*** Opening of Supplied data ***

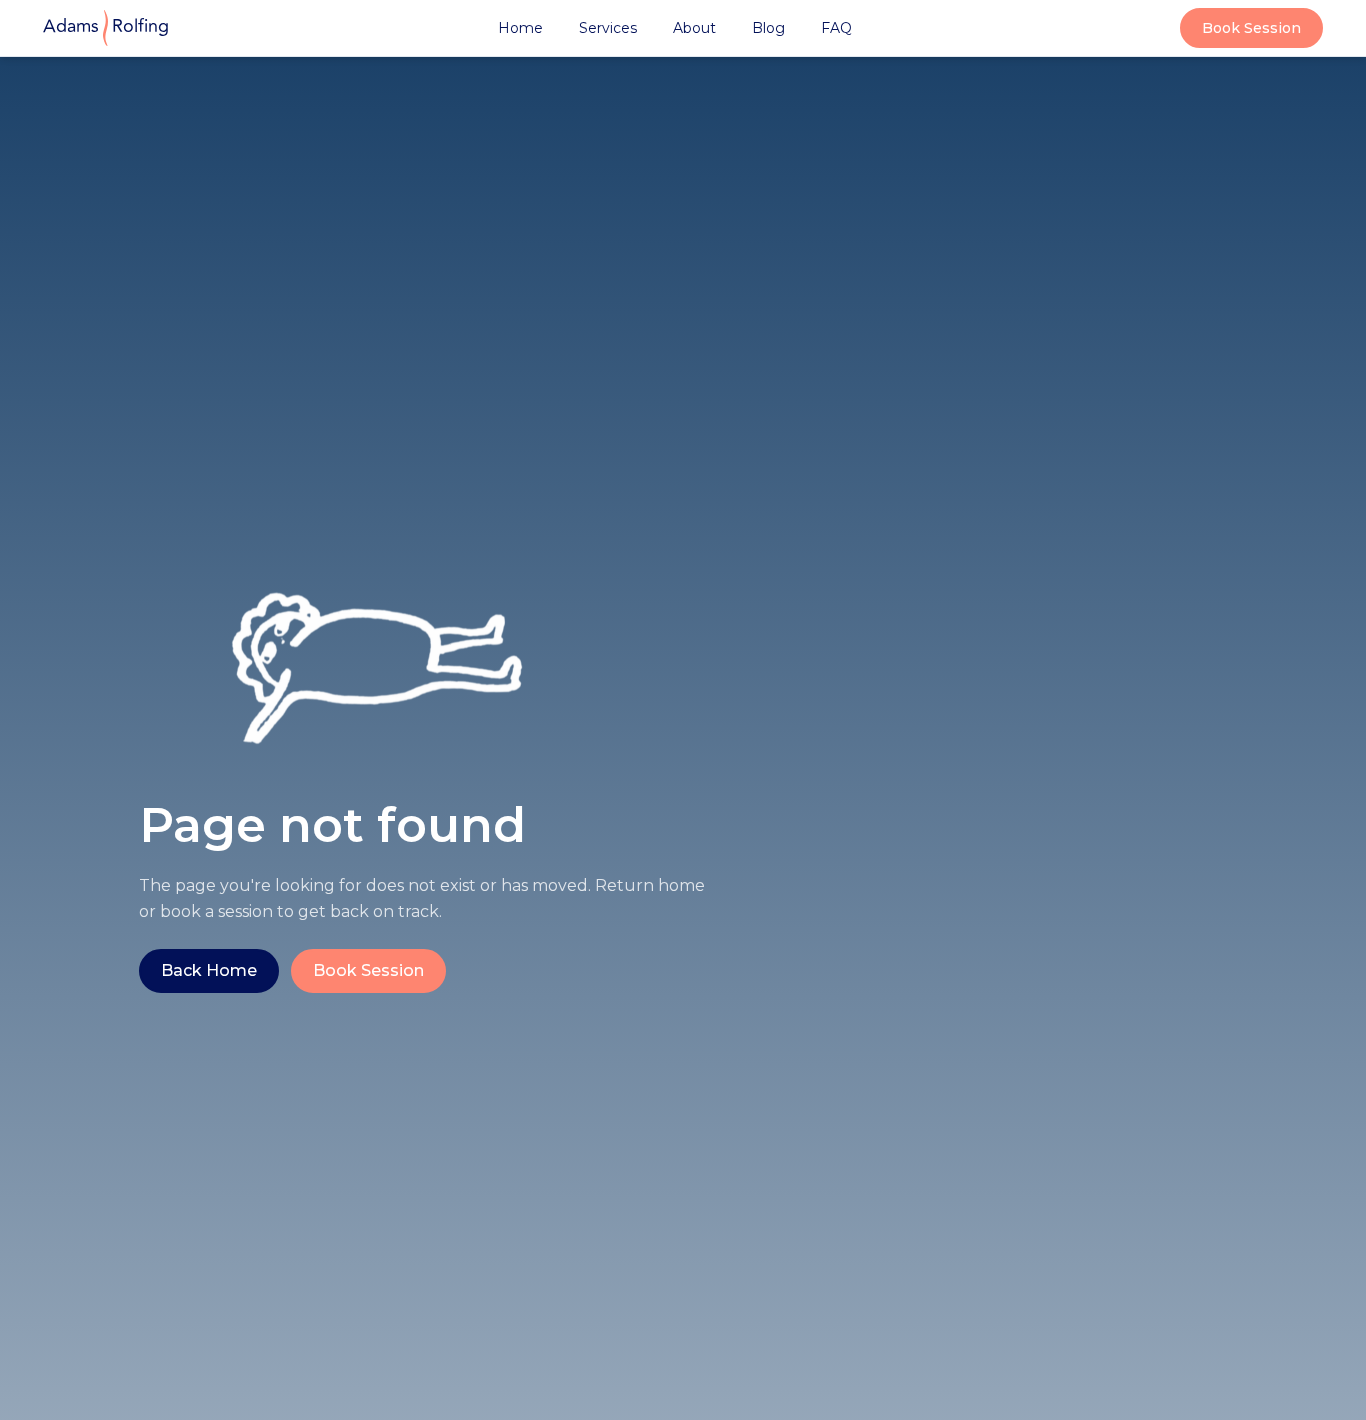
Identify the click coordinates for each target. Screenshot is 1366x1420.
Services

*** Close of Supplied data ***
*** Opening of Supplied data ***

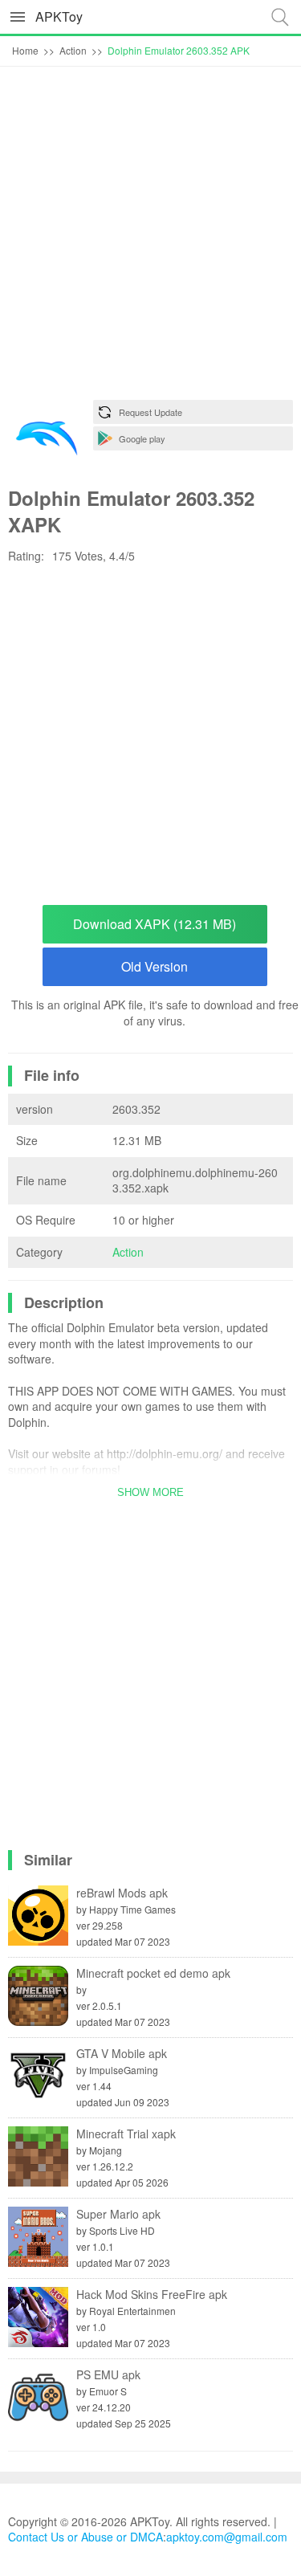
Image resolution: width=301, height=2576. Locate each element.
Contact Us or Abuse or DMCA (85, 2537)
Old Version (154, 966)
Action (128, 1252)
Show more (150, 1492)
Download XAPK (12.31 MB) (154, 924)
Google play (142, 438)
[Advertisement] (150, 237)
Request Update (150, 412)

*** Close of Supplied data ***

= Description of the task =
The required output is the stretch of entries above from the line containing "Action (128, 1252)" through the line containing "Request Update (150, 412)", reproduced exactly.

= Solution to this task =
Action (128, 1252)
Show more (150, 1492)
Download XAPK (12.31 MB) (154, 924)
Google play (142, 438)
[Advertisement] (150, 237)
Request Update (150, 412)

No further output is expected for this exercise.